The ‘chance of success’
Within prospect evaluation, once all of the geological analysis and interpretations have taken place, it is standard industry practice to then apply a ‘geological chance of success’ (GCoS) in order to characterise the chance of making a hydrocarbon discovery. The chance of success is often expressed as a percentage (%GCoS) and is determined by multiplying the probabilities (P) of the individual petroleum system element risks together.

Example “1 in 10” chance of success calculation for XYZ exploration prospect:

GCoS = P(Source) x P(Seal) x P(Reservoir) x P(Trap) x P(Migration)

GCoS = 0.6 x 0.65 x 0.65 x 0.65 x 0.6

GCoS = 10%

The CoS percentage is not only important from a conceptual perspective, it is also used during the process of prospect ranking, i.e. when trying to decide which prospects to drill within a portfolio.

In the same regard, another measure that helps the exploration drilling decision-making process is the calculation of what is called the ‘Expected Monetary Value’, or EMV of a prospect.

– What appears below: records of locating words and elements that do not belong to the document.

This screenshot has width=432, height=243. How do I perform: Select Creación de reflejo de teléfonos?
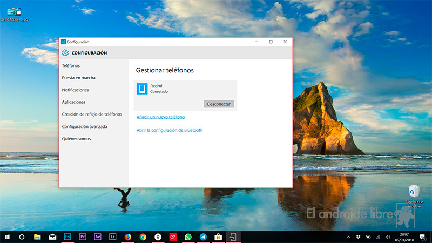pos(92,114)
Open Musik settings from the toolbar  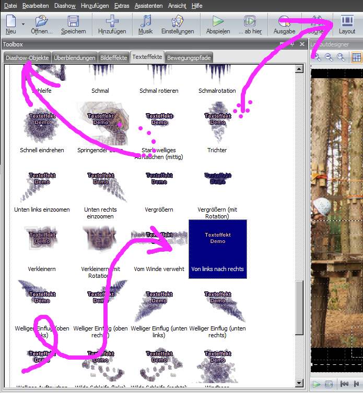(x=146, y=21)
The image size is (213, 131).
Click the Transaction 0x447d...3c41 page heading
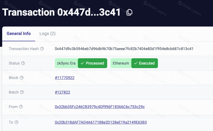[61, 12]
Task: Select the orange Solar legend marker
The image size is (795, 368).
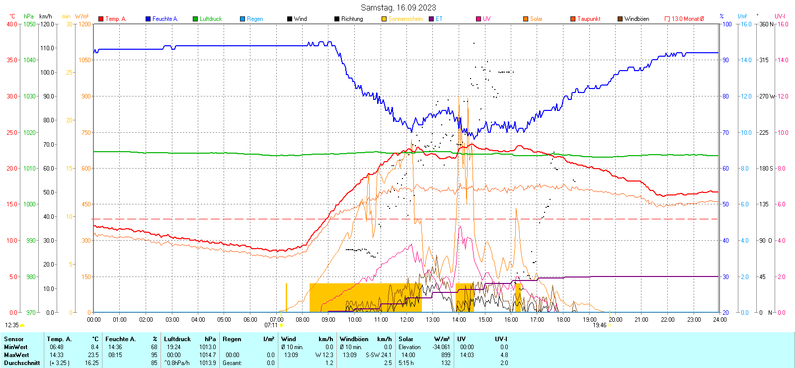Action: [x=526, y=19]
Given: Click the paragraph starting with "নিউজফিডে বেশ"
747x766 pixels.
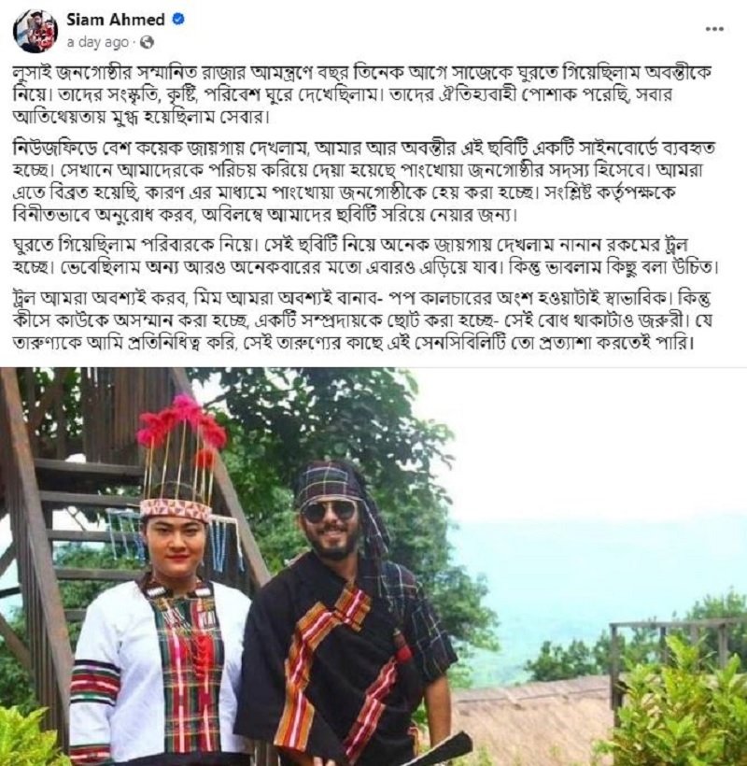Looking at the screenshot, I should pyautogui.click(x=364, y=180).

All else being equal, prospects that have the highest EMVs usually become the focus of future exploration drilling.

Expected Monetary Value (EMV)
A prospect EMV is defined as: EMV = (NPV x GCoS) – (DHC x 1-GCoS), where DHC is the ‘dry hole cost’ of drilling the well. It is essentially a prospect’s NPV risked for exploration drilling capex and is one of the industry standard approaches for prospect ranking and risk assessment.

Oil and Gas units
The E&P sector is littered with technical jargon that can often make it seem quite opaque, but one of the other basic areas to get to grips with is the units in which volumes of oil and gas are measured. The oil industry uses Roman numerals for units of volume such that 1,000 = M and 1,000,000 = MM.

In a nutshell: oil is measured in barrels (bbl) and gas is measured in cubic feet (cf), so far so good, but what is a ‘barrel of oil equivalent’ (boe)?

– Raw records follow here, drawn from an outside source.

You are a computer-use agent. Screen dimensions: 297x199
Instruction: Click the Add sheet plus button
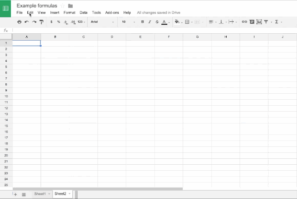tap(15, 194)
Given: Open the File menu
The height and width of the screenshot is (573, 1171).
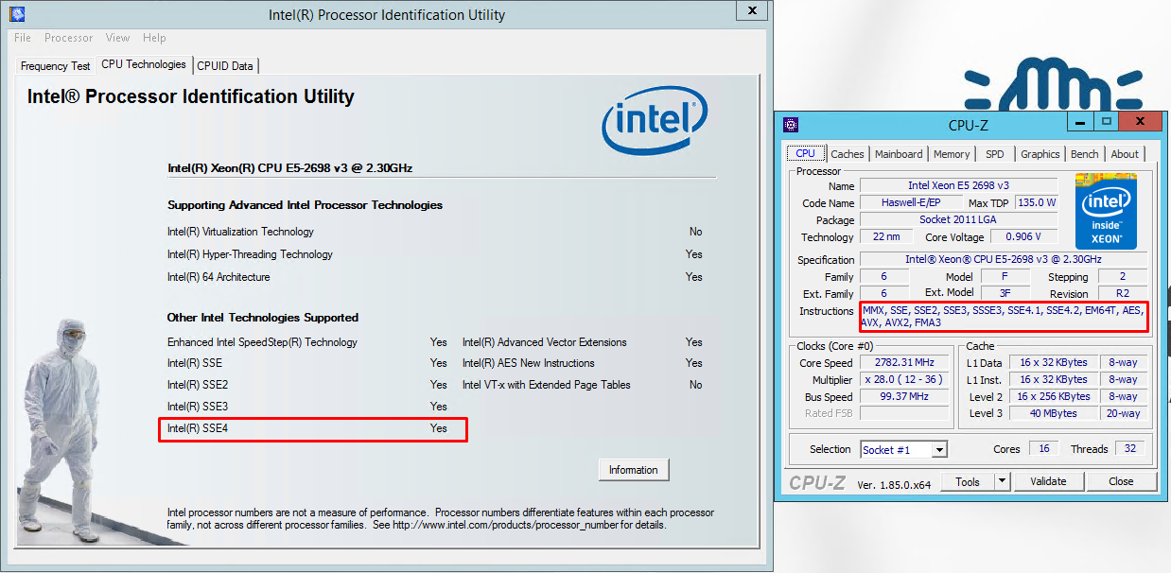Looking at the screenshot, I should (x=23, y=38).
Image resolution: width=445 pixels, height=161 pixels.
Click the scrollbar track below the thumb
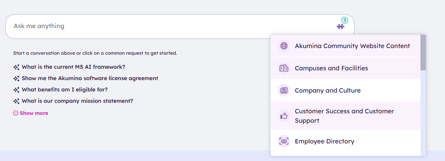423,113
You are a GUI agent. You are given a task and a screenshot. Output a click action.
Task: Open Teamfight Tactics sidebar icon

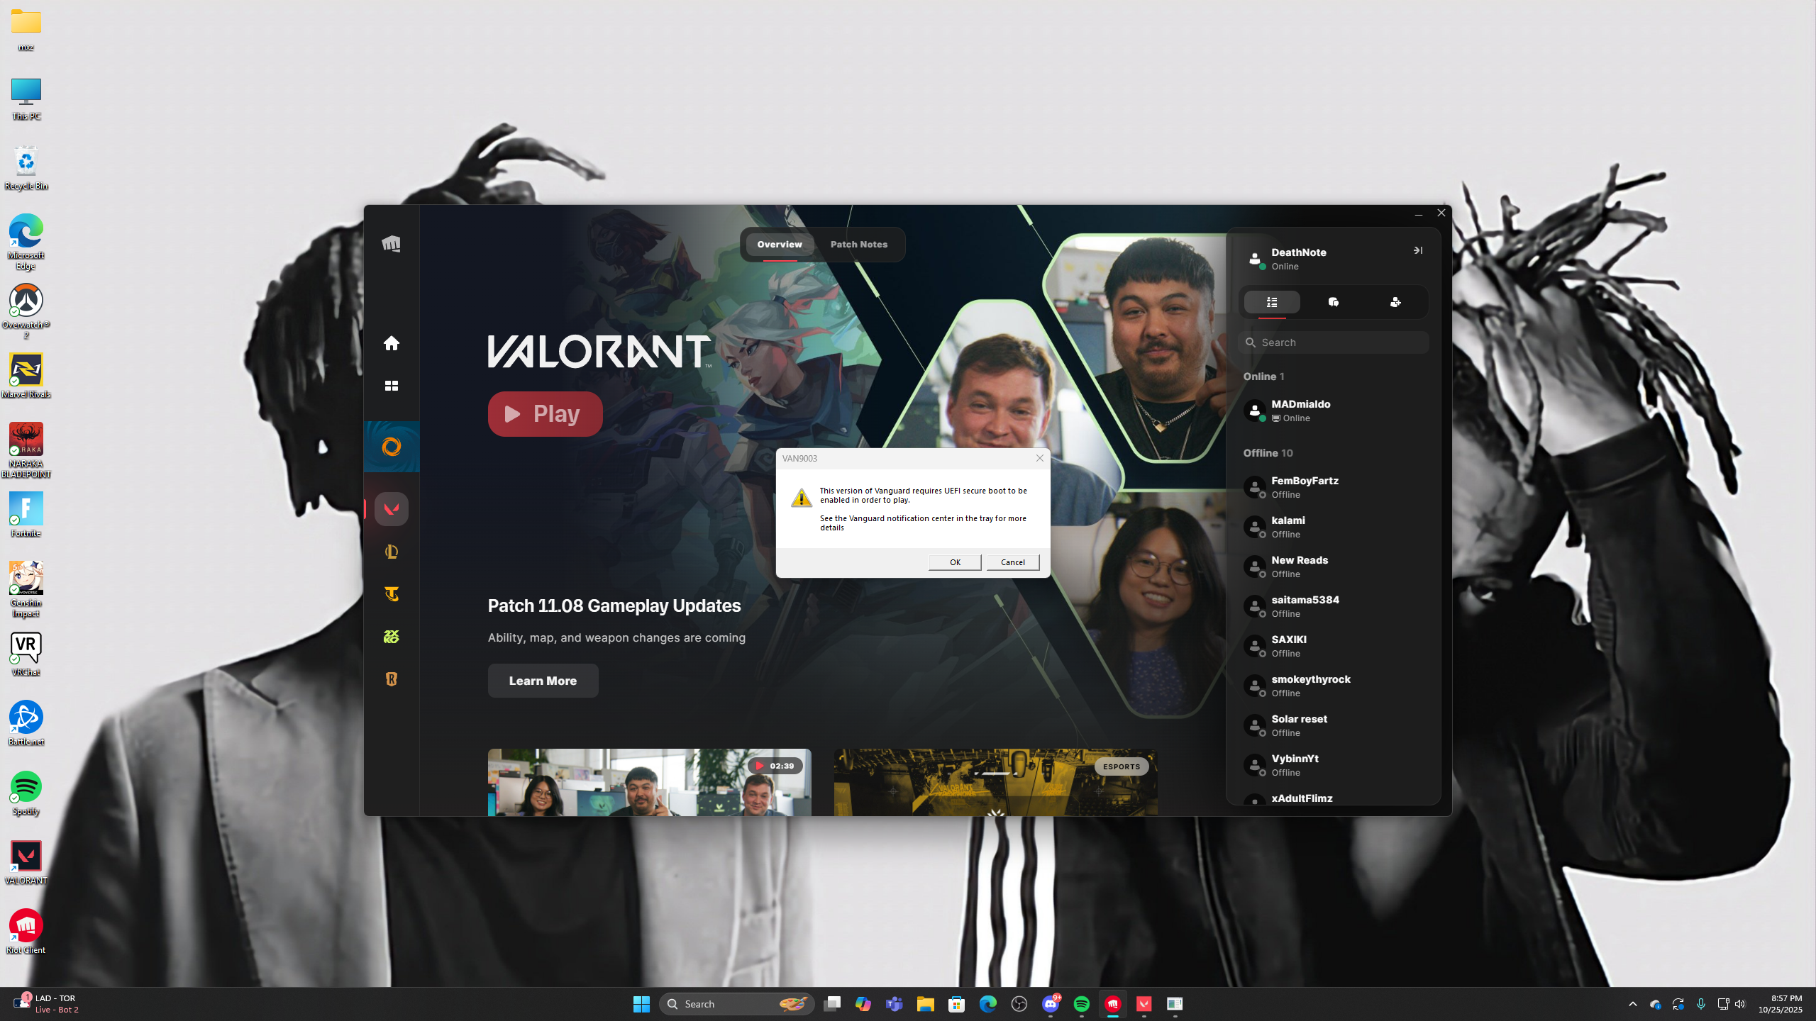(391, 594)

It is common, but not always good practice, to covert volumes of gas into equivalent volumes of oil so as to enable a more straightforward comparison between oil and gas volumes. The ‘gas conversion factor’ is roughly 5.6, which means in order to show volumes of gas in oil terms, you simply divide by 5.6.

Oil to Gas
- 1 bbl = 5,600cf
- 1 MMbbls = 5.6Bcf
- 100MMbbls = 560Bcf = 0.56Tcf
- 1,000MMbbls = 1Bnbbls = 5.6Tcf

Gas to Oil equivalent (divide by 5.6)
- 300Bcf = 53.6MMboe
- 3Tcf = 536MMboe
- 30Tcf = 5.36Bnboe

Reserves are the best, followed by contingent resources and then prospective resources. Some companies don’t always present a consistent description of the resources (or the associated risks) that comprise their ‘assets’ and so it is imperative to establish exactly what it is that you’re assessing!

Whether a misrepresentation occurs by design, incompetence or simply by mistake, from a prospective investor’s perspective, it is critical to know the difference between reserves, contingent resources, prospective resources, in-place resources, prospects, leads and why you need a recovery factor, what the appropriate units are and how geological risks are determined and applied.

Red flags should start to appear if you read company statements that make overly bullish references to gross unrisked STOIIP (in-place) volumes, or talk disproportionately positively about the P10 prospective resource potential upside of their acreage.

There are well over 100 listed E&P companies on the LSE, so there is naturally significant variability in the manner and quality in which they present the data that lies at the heart of their businesses. Knowing precisely what is being described and being able to filter out those that do not present it to a high enough standard is therefore of paramount importance. Forearmed is forewarned!